Once I've puked up every last ounce of bad judgment, I stagger back to bed and collapse with an arm over my eyes. A few minutes later, I hear Danny's soft knock at the door.

“Go away,” I moan. “I can't face an interrogation right now.”

“I have spiked coffee,” calls his disembodied voice. Grudgingly I tell him to come in.

“Where are the other three horsemen?” I mutter, gingerly taking the mug he hands me.

“I thought you might need some tonic,” he says mildly, sitting down at the foot of my bed and folding his long legs under him. “You sounded pretty miserable.”

“You could hear me?”

“Are you kidding? They could hear you in Dallas. I would have come in to help you, but I figured you'd rather be alone.”

“Your instincts are unerring as always.”

“I'm surprised, though,” he continues. “I didn't think you drank enough to make you that sick.”

“I didn't, not at the bar—I pounded two more shots after Paul left because I couldn't stop thinking about Eamon.”

He winces. “That good, huh?”

I close my eyes and press the warm mug against my cheek. “Worse. Something reminded me of John in the middle of things and I collapsed into a gibbering mess.”

“Oh, honey.”

“So, uh, give me a heads-up on the nights he's going to be working, okay? At least until he's reasonably sure I'm not going to creep up behind him with an ice pick.”

“You got it. So, I take it you told Ame the truth about Noah, and he didn't take kindly to being lied to?”

Trust Danny not to pull any punches. “No. No, he sure didn't,” I confirm. “Before that even came up, though, I blew up at him over that girl he slept with the night I got home.”

“And he told you you were an asshole for expecting him to be celibate when you had a boyfriend yourself, to which you responded, ‘Actually, about that'?”

I set the mug on my nightstand and glare at him from under my bangs. “Why do you even need to talk to me if you've already figured out exactly what happened?”

He flips his palms up helplessly. “I've known him for ten years, I know how he thinks. And I've lived with you for eight. So yes, I think I could pretty much write the script.”

I cross my arms over my chest and eye him expectantly. “Go on.”

“Well, judging from how miserable you are, I assume it finally got through your little concrete head that you are his number one girl—right about the time he decided he needs to figure out whether he's willing to trust you again.”

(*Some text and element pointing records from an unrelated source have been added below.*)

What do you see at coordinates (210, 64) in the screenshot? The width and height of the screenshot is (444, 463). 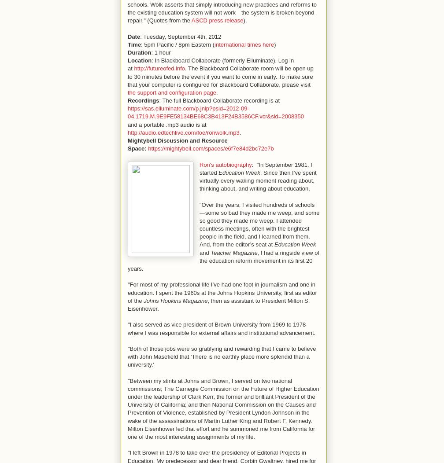 I see `': In Blackboard Collaborate (formerly Elluminate). Log in at'` at bounding box center [210, 64].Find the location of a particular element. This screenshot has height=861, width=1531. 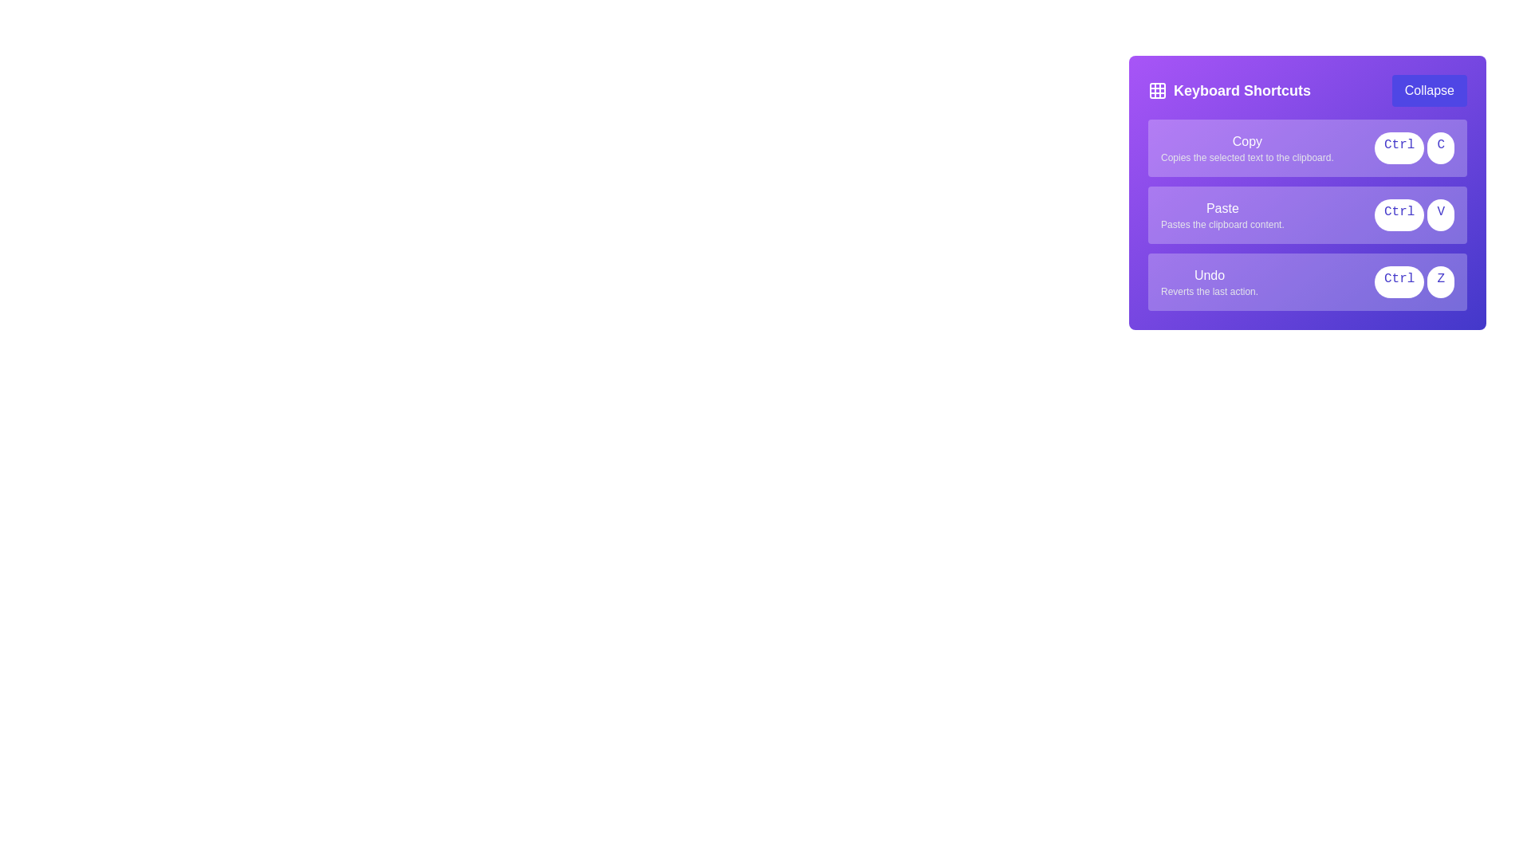

the Instructional panel with shortcut keys that has a light purple background and contains the bold text 'Copy' and buttons labeled 'Ctrl' and 'C' is located at coordinates (1308, 148). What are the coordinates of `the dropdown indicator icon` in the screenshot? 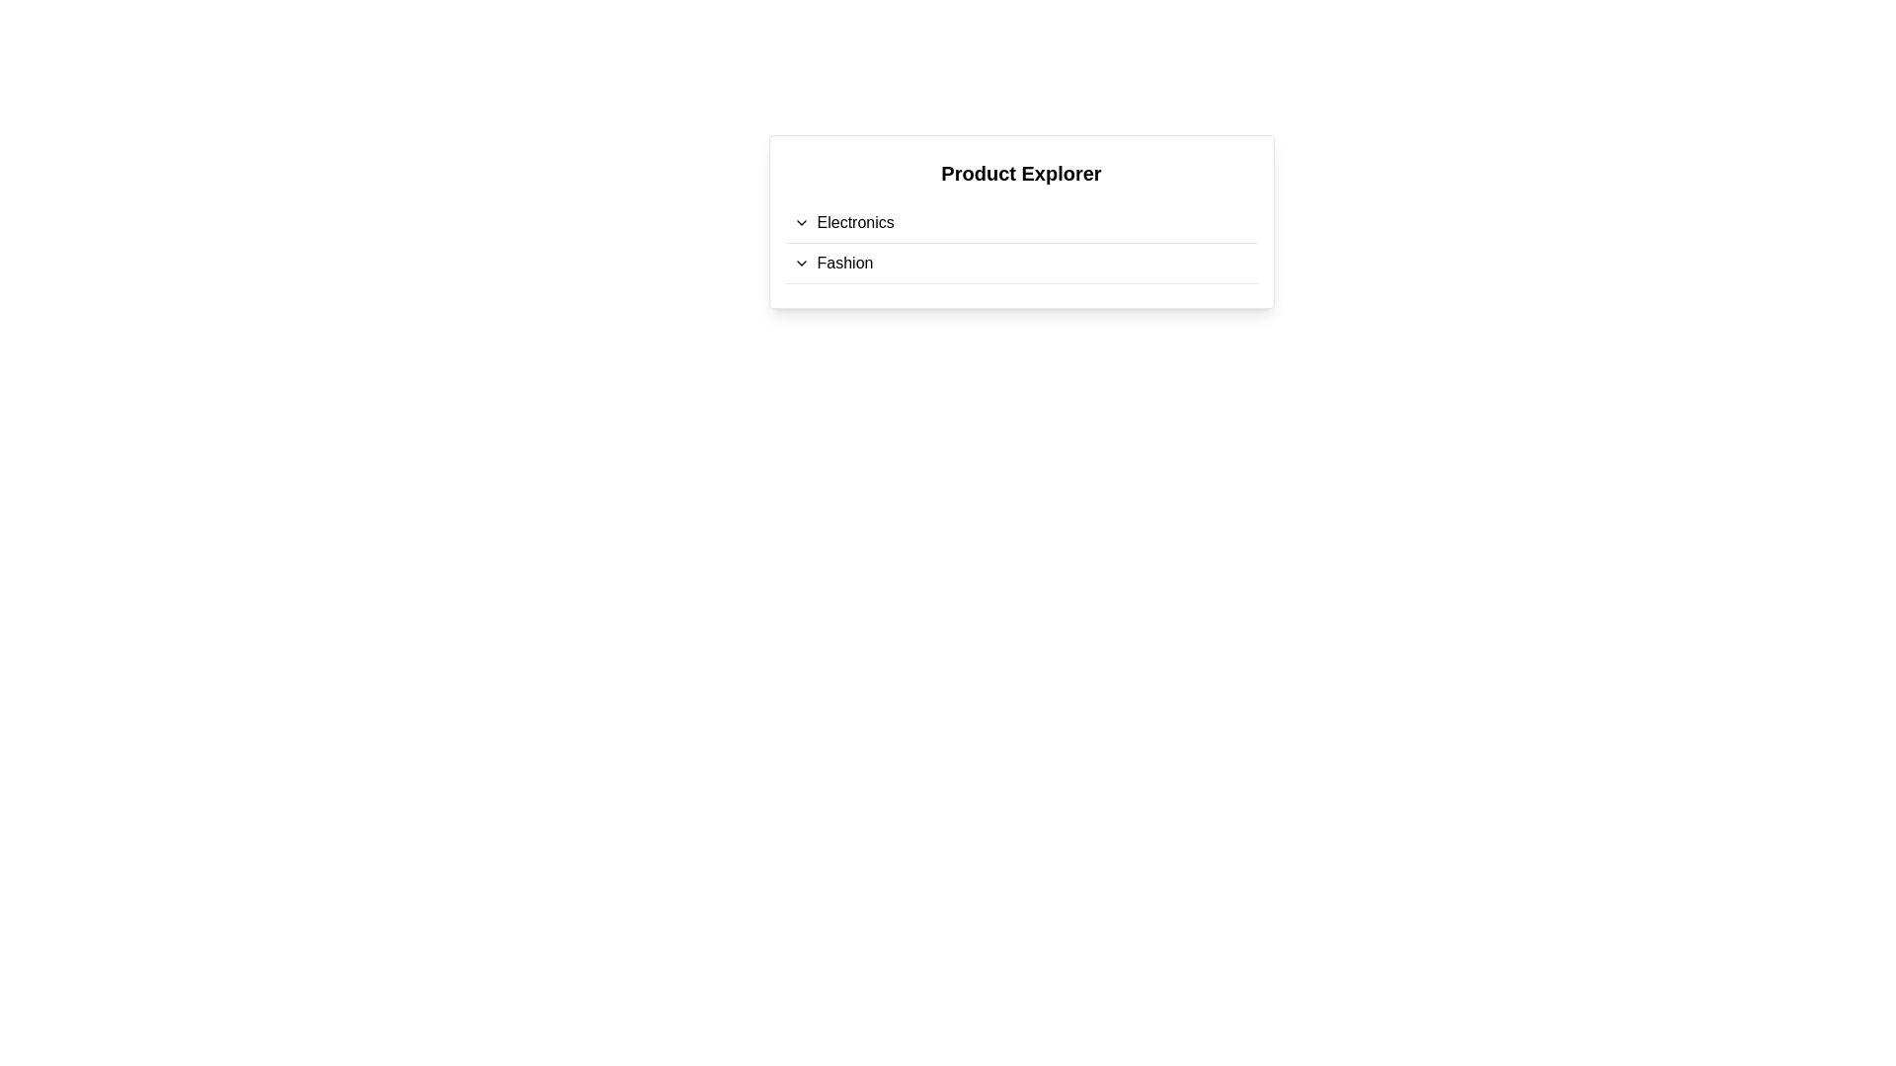 It's located at (801, 262).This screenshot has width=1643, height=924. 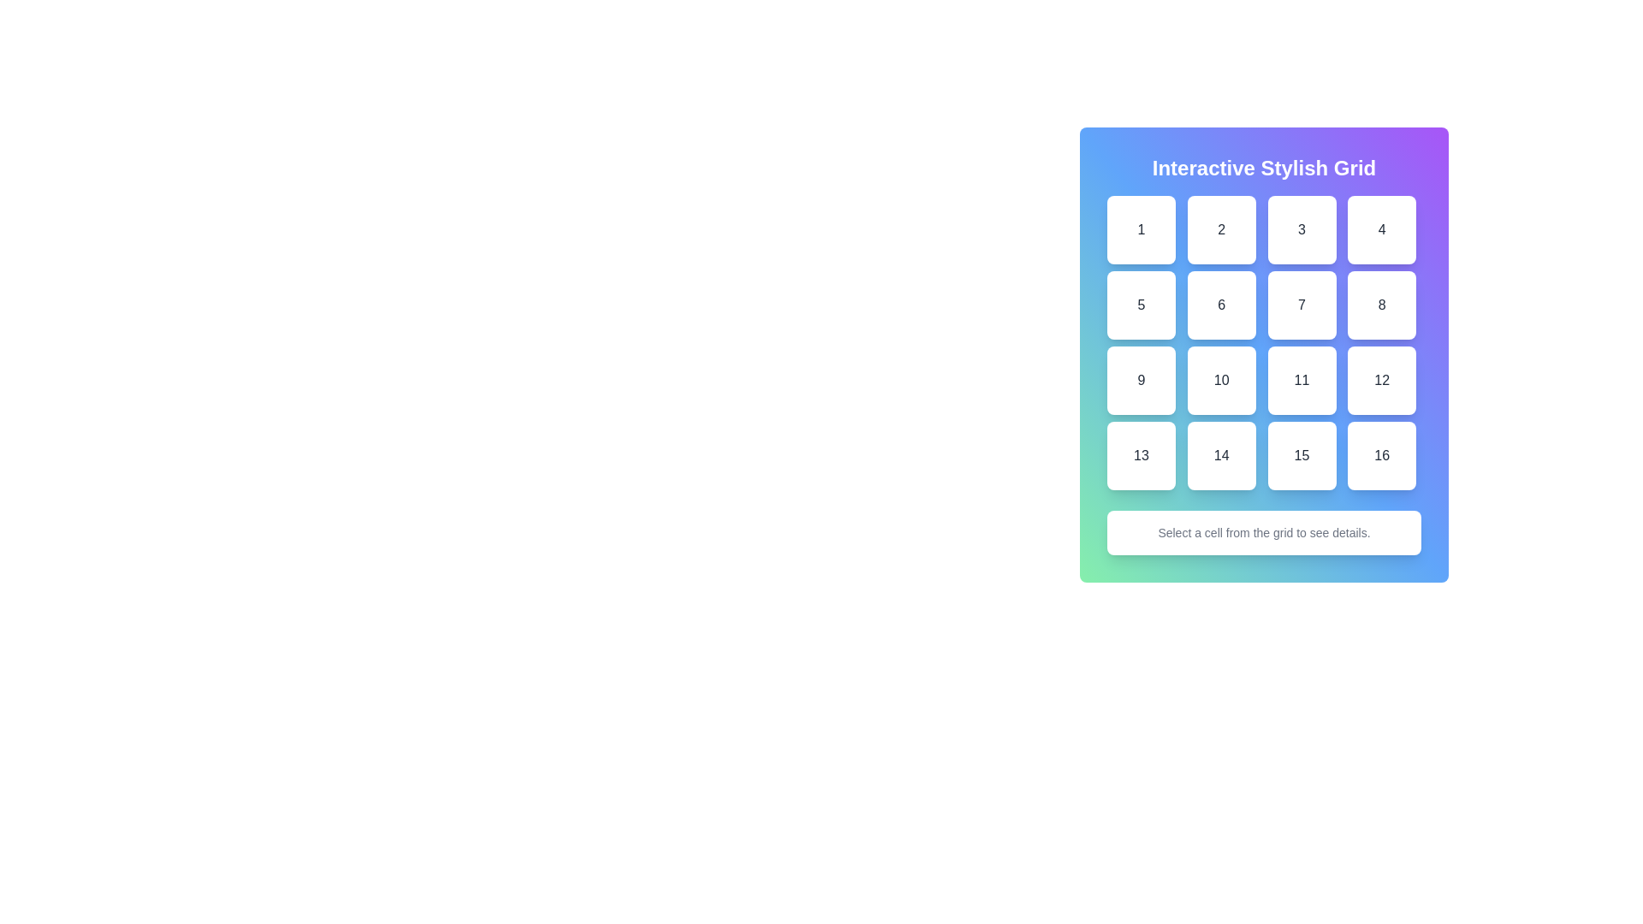 I want to click on the square button with a white background and a bold numeral '5' in gray, located in the second row of the 4x4 grid under 'Interactive Stylish Grid', so click(x=1142, y=305).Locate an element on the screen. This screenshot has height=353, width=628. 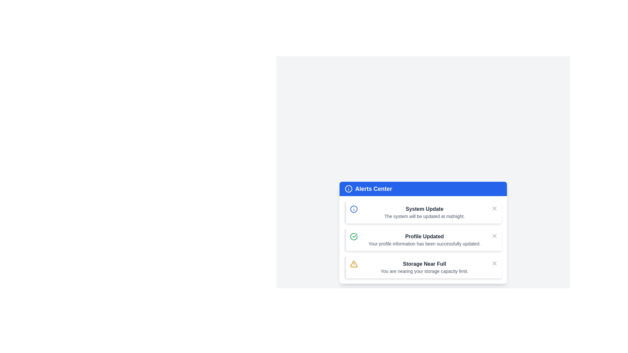
the green check mark icon in the second notification titled 'Profile Updated' within the 'Alerts Center' section is located at coordinates (354, 236).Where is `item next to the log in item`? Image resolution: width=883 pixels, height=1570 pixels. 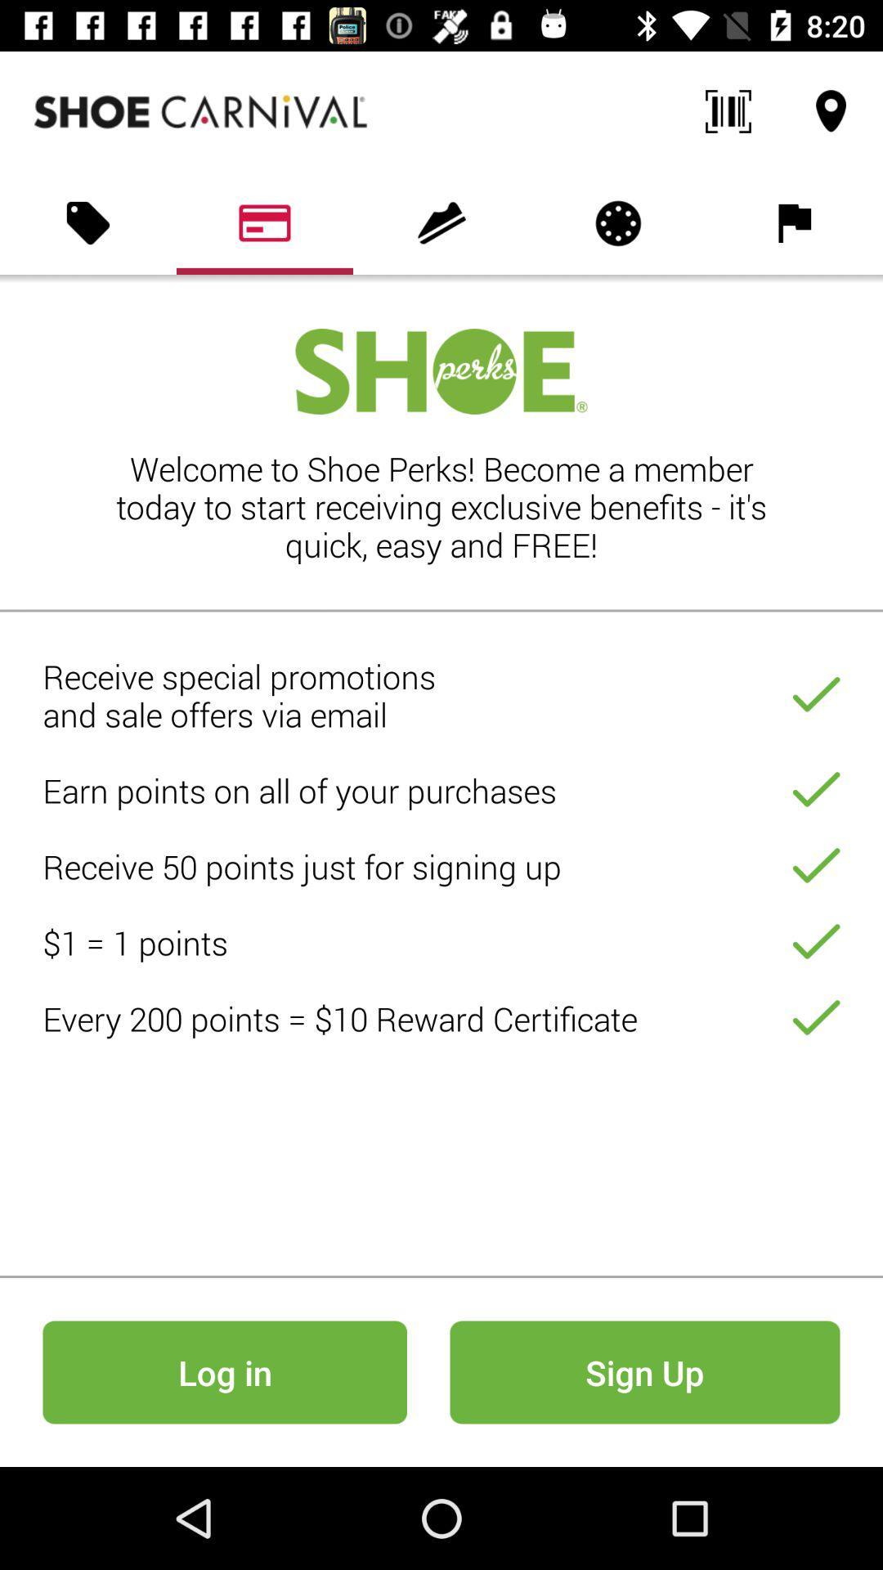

“You missed the part where I'm supposed to think about whether I really do believe that he cares about me, and stop torturing him to make him convince me.”

“Oh, yep, that sounds like something he would say.”

I wait a beat, then another one. Finally I can't take his silence anymore. “So?”

He eyes me cautiously. “So, what? So, do I think he's a bastard? So, am I going to talk to him? Or so, what do I think he will do?”

“Just the last one,” I sigh. “I don't think he's a bastard, and I'd never ask you to get in the middle of this. But I am curious what your take on it is.”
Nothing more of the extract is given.